Protests arose following Telstra's announcement of cut-price ADSL and cable services for retail customers -- starting at AU$29.95 -- with rival Internet providers saying they are unable to make a profit as some wholesale prices they secure from the carrier are higher than the retail prices now being offered by BigPond.

However, Telstra says current prices allow adequate margins across the wholesale product range, as negative margins in some wholesale product areas may be counteracted by large profit margins derived from other products.

Rod Bruem, a Telstra NSW spokesperson, says that there had been ongoing talks with the Australian Competition and Consumer Commission regarding the new price packages and that the watchdog was aware of the telecommunications company's plans before their release.

Bruem said the new "entry level" deals may not harm all the carrier's wholesale customers as wholesale prices vary according to the size of the buyer. He agreed that the impact would be felt most by smaller Internet service providers.

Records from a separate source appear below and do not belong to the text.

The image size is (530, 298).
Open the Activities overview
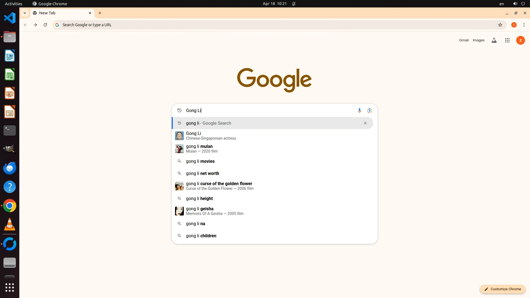coord(14,4)

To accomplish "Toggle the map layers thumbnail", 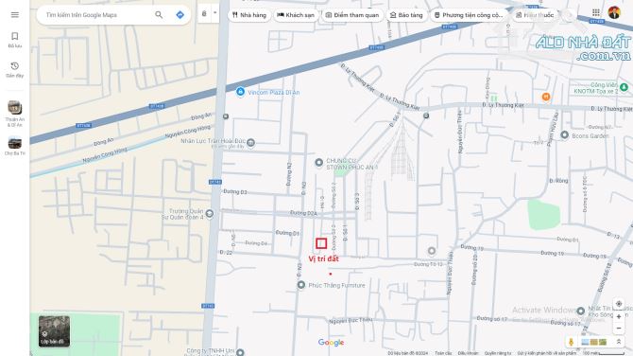I will [x=54, y=331].
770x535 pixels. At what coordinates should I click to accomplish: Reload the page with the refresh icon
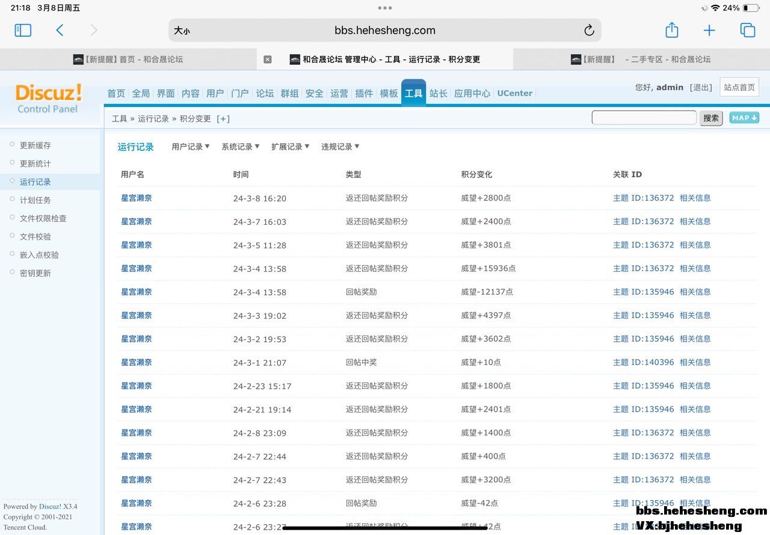click(x=589, y=30)
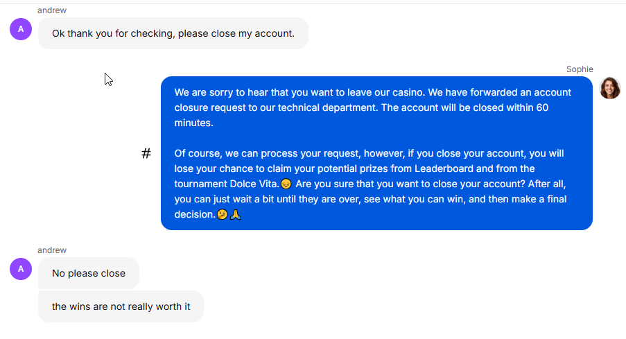
Task: Select the 'Sophie' agent name label
Action: pos(580,69)
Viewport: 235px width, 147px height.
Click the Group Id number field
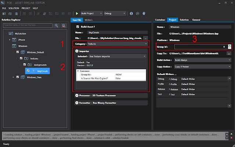click(x=200, y=47)
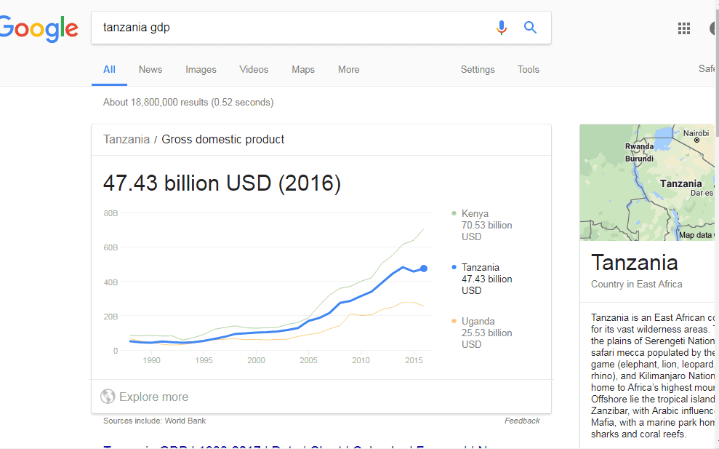
Task: Expand the Tools options
Action: [529, 69]
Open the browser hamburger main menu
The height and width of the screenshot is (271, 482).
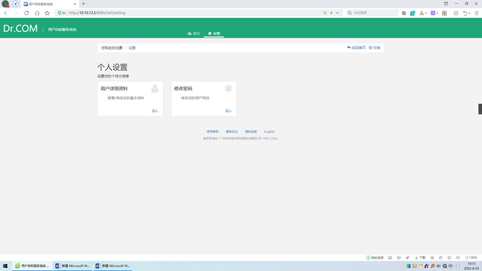point(476,13)
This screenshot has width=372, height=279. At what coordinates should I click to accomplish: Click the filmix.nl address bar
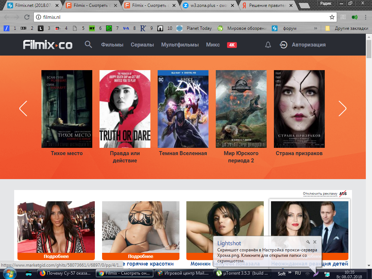click(x=182, y=17)
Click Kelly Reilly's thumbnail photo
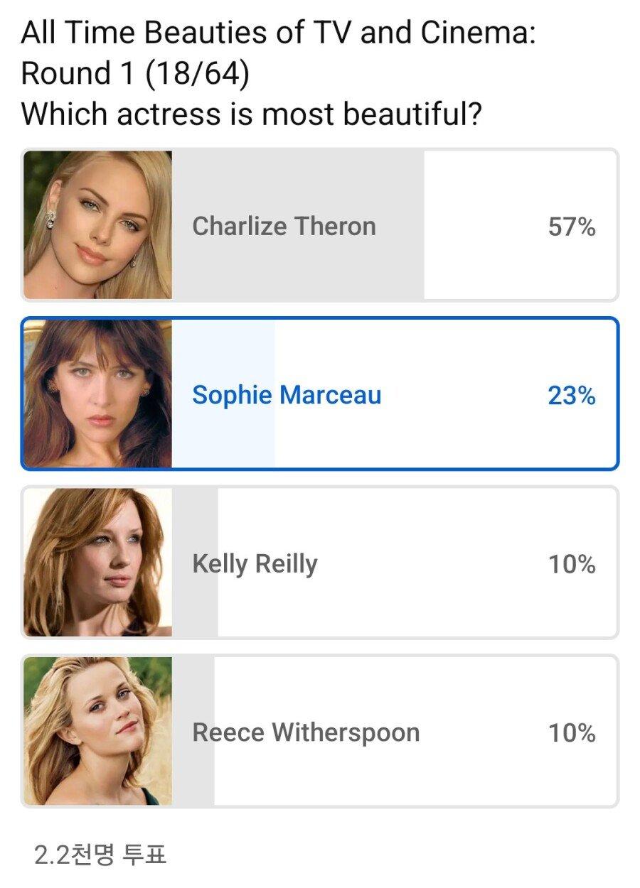Screen dimensions: 640x888 point(98,562)
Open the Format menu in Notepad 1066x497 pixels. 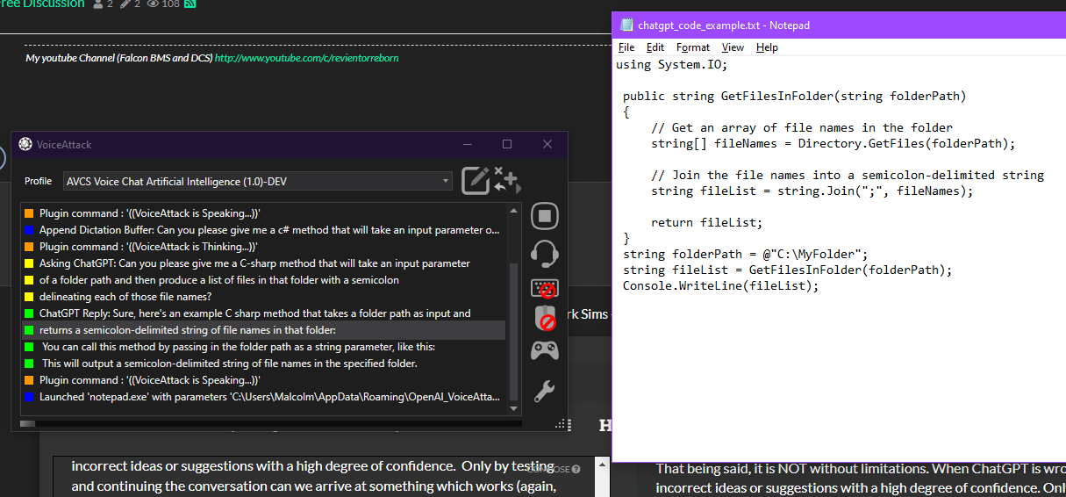click(x=693, y=47)
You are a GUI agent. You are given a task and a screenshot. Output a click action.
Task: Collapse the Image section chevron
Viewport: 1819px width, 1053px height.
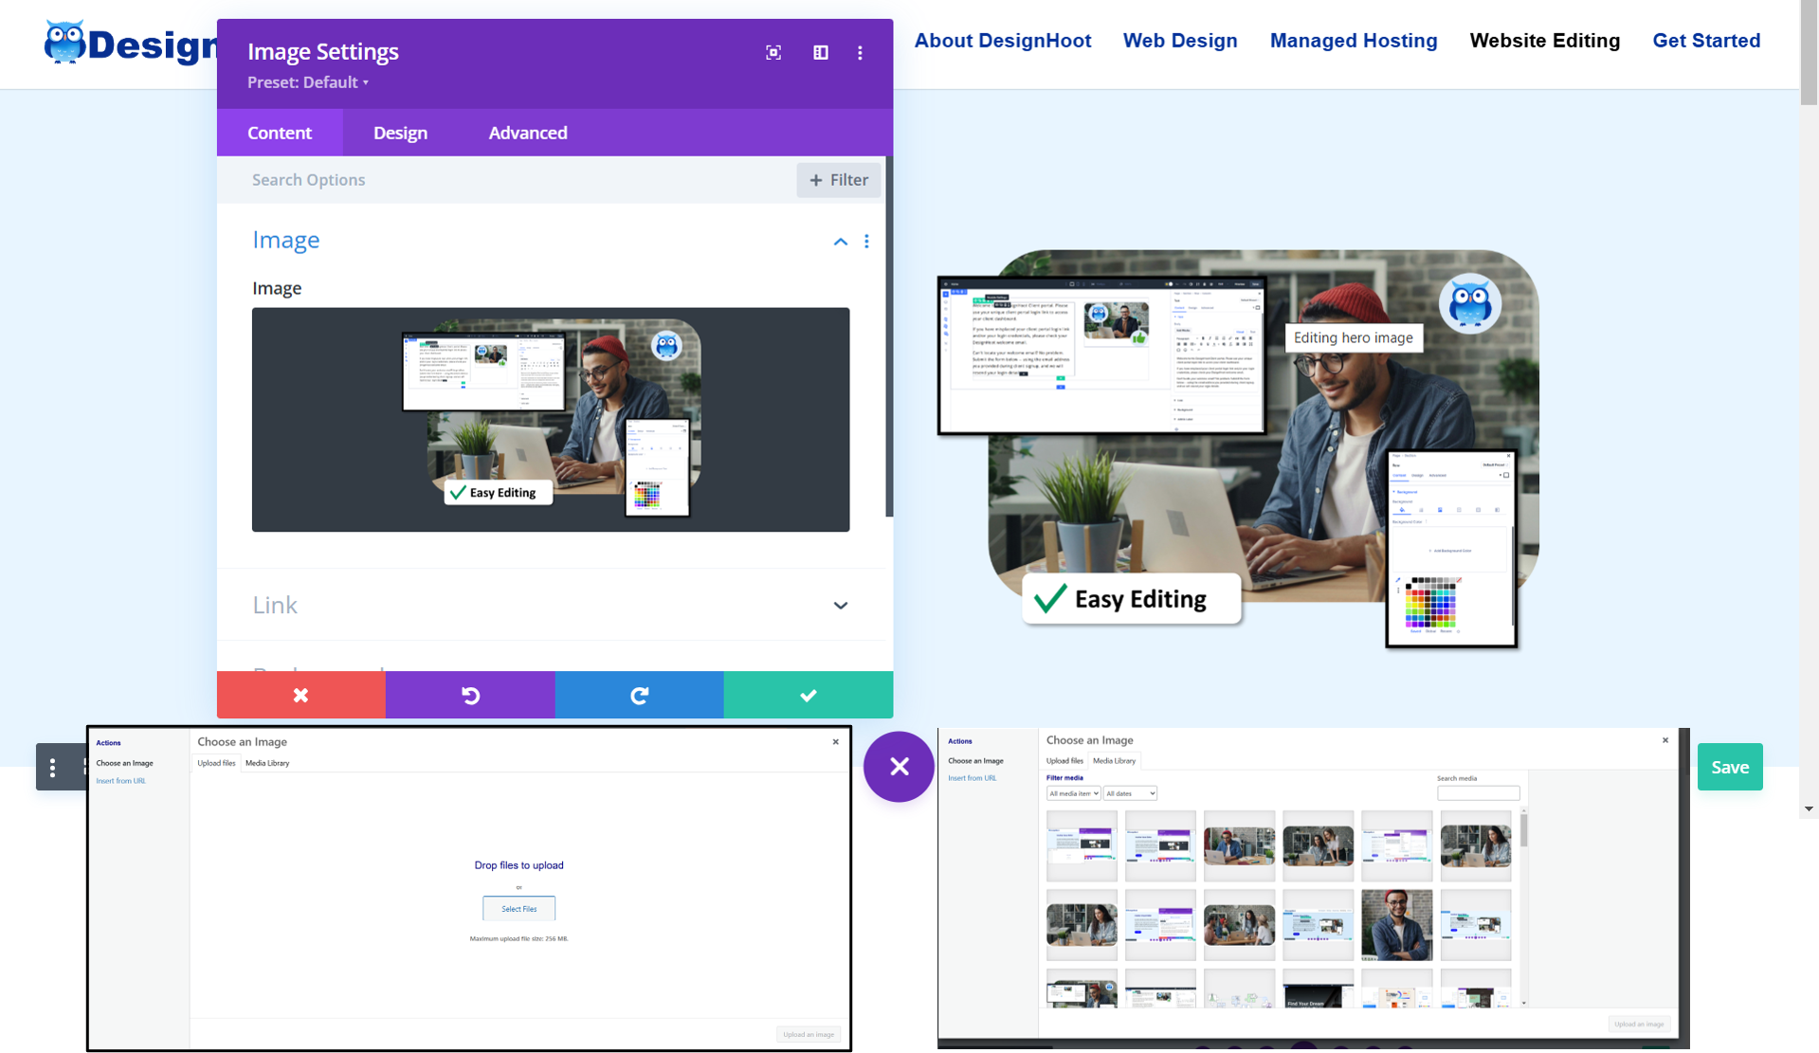tap(840, 242)
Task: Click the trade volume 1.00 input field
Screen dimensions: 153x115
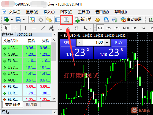Action: [x=93, y=42]
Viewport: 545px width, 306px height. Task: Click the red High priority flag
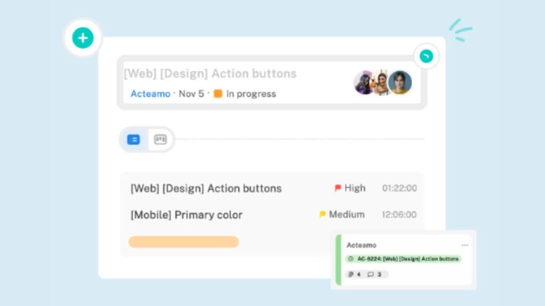point(338,188)
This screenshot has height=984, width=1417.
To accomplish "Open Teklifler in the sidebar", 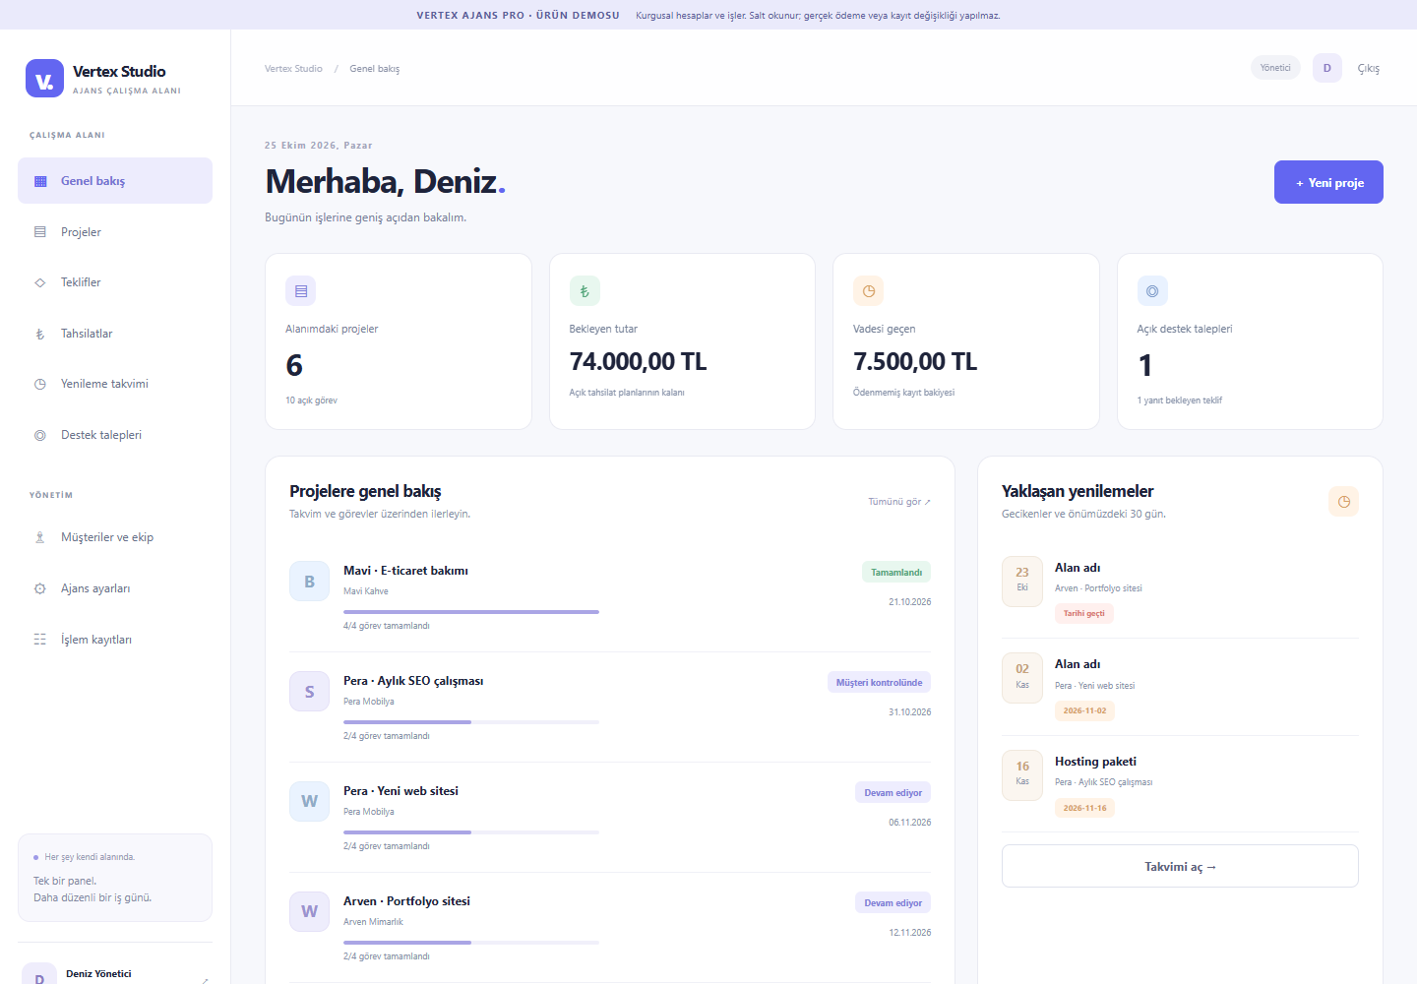I will click(115, 282).
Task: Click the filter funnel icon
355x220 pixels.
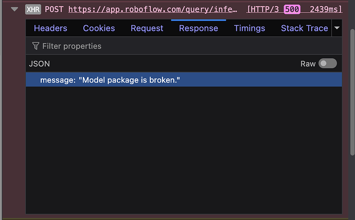Action: tap(36, 46)
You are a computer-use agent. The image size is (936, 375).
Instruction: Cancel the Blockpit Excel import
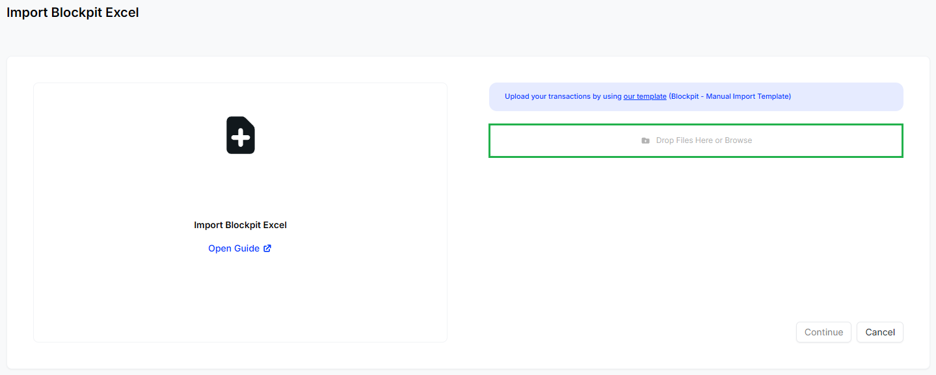[x=880, y=332]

"We are talking with wholesale customers individually and confidentially," said Bruem, adding "We believe that our pricing is competitive and that we are meeting our obligation to our customers".

Bruem said talks with the ACCC were continuing, with possible outcomes being a reduction in wholesale prices, a raising of retail prices or the watchdog giving the green light to the carrier's move, undertaken a day before rival Optus launched its residential DSL service.

"We believe this pricing will stimulate broadband take-up, and that is for the good of the entire industry," said Bruem.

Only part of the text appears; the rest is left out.